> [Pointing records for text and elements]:
▼
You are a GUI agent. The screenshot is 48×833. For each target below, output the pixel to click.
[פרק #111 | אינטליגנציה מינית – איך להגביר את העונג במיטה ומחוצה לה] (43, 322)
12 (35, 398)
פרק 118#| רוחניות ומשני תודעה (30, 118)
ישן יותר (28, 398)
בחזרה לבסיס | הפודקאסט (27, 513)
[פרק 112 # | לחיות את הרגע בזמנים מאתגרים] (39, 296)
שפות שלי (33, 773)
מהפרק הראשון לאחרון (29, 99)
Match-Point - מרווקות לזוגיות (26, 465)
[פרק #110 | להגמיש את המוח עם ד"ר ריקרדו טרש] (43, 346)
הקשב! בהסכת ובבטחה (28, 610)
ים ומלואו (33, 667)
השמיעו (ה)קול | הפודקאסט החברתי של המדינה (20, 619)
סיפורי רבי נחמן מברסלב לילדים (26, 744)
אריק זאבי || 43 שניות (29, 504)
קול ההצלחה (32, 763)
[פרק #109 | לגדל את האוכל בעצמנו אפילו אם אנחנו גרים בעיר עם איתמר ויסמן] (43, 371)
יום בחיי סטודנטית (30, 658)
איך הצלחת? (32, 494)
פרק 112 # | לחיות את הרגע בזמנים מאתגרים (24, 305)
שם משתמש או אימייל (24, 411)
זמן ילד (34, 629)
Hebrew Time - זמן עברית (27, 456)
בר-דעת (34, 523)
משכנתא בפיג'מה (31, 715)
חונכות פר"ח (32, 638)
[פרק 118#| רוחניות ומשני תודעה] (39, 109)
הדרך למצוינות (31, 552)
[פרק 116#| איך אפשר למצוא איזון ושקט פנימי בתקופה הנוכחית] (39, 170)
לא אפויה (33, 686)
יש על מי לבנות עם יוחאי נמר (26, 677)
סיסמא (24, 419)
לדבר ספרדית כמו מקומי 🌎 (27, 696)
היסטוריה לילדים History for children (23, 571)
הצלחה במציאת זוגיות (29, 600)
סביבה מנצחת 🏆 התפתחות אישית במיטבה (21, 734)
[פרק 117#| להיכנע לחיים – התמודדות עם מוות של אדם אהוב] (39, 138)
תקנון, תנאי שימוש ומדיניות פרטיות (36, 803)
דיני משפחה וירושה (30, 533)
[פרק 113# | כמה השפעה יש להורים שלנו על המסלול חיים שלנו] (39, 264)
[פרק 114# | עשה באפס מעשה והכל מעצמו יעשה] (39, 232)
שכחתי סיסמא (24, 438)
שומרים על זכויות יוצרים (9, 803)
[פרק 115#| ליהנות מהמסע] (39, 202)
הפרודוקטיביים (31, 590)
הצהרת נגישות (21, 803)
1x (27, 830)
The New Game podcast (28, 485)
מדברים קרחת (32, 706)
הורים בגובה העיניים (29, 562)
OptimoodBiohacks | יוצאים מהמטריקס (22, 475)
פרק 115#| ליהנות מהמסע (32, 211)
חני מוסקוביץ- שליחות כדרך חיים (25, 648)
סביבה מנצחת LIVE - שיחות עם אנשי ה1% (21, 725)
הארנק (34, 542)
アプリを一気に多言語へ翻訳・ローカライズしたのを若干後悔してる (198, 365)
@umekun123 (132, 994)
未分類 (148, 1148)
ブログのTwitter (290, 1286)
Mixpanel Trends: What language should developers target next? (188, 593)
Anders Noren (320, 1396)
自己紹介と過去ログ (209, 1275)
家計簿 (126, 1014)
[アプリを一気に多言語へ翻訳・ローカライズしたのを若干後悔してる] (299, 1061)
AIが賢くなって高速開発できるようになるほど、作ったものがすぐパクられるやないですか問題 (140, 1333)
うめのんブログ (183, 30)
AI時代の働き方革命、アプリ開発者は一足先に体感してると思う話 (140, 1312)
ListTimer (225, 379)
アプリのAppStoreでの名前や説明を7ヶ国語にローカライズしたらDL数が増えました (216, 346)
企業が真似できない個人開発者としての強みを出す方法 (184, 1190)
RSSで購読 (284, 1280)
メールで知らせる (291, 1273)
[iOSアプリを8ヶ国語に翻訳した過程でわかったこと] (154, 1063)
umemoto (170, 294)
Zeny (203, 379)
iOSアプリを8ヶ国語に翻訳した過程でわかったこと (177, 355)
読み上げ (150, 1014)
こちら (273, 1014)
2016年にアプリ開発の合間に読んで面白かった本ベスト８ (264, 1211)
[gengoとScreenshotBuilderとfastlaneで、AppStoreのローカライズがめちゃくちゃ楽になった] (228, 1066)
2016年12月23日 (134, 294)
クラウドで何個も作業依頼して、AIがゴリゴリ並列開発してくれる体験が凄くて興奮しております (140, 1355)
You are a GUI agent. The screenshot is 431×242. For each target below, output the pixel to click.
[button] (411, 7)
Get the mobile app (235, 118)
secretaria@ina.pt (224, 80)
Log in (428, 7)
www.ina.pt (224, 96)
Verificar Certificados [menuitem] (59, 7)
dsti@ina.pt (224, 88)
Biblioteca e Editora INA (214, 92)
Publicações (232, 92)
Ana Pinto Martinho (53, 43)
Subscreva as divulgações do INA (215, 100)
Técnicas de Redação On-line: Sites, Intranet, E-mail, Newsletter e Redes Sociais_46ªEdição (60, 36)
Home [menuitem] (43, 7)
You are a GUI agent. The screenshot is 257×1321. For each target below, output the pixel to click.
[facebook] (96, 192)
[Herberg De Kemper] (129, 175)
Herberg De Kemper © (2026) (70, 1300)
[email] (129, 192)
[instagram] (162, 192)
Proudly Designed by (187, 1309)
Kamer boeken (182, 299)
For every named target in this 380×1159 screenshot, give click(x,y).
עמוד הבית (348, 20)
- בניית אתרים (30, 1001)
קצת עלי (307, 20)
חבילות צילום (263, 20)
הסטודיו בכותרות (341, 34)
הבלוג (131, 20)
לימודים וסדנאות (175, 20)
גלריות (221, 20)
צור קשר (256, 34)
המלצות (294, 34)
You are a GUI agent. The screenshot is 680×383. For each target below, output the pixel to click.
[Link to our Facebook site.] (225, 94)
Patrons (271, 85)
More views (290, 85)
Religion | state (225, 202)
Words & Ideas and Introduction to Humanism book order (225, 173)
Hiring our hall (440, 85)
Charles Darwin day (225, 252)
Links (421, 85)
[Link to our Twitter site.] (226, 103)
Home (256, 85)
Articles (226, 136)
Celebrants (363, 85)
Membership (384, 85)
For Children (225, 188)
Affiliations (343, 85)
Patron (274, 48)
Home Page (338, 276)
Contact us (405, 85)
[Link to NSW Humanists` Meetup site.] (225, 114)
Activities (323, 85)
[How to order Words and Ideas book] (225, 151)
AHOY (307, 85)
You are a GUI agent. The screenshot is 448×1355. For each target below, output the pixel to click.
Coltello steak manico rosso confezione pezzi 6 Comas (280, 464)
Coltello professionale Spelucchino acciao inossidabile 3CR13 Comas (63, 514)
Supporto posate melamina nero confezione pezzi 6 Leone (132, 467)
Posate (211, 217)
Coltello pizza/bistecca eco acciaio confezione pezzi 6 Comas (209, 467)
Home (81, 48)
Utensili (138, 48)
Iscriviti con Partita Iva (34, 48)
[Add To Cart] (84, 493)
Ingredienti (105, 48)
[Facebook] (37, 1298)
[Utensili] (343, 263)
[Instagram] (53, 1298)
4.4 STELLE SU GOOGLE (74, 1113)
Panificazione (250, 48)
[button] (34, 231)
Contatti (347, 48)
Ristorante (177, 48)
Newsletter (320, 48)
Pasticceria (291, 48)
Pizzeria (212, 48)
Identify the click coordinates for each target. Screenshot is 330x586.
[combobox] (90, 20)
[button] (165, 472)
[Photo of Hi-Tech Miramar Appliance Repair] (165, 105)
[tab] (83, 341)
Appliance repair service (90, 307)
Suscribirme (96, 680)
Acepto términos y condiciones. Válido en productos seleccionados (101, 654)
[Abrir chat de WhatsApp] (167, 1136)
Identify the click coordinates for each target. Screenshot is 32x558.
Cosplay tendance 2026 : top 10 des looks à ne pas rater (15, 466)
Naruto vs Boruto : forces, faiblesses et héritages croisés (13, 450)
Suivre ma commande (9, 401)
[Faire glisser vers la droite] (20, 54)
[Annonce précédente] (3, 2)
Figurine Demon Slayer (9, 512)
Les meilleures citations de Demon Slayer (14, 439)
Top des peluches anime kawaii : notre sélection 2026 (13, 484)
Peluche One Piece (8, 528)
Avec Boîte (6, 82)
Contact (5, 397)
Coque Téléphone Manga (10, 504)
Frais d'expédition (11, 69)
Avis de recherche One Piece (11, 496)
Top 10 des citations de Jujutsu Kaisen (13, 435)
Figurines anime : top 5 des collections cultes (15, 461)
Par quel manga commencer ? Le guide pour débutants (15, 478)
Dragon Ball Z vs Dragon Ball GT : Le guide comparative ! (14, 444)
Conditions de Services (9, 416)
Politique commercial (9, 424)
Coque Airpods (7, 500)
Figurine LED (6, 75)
▲
> [WRITTEN INSTRUCTION]:
Write out the data word for word, from its first line up to and including the line with "הקשב! בהסכת ובבטחה (28, 610)".

> [SOLUTION FOR THIS PROBLEM]:
You are a GUI agent. The screenshot is 48×833. For each target below, output the pixel to click.
[פרק #111 | אינטליגנציה מינית – איך להגביר את העונג במיטה ומחוצה לה] (43, 322)
12 (35, 398)
פרק 118#| רוחניות ומשני תודעה (30, 118)
ישן יותר (28, 398)
בחזרה לבסיס | הפודקאסט (27, 513)
[פרק 112 # | לחיות את הרגע בזמנים מאתגרים] (39, 296)
שפות שלי (33, 773)
מהפרק הראשון לאחרון (29, 99)
Match-Point - מרווקות לזוגיות (26, 465)
[פרק #110 | להגמיש את המוח עם ד"ר ריקרדו טרש] (43, 346)
הקשב! בהסכת ובבטחה (28, 610)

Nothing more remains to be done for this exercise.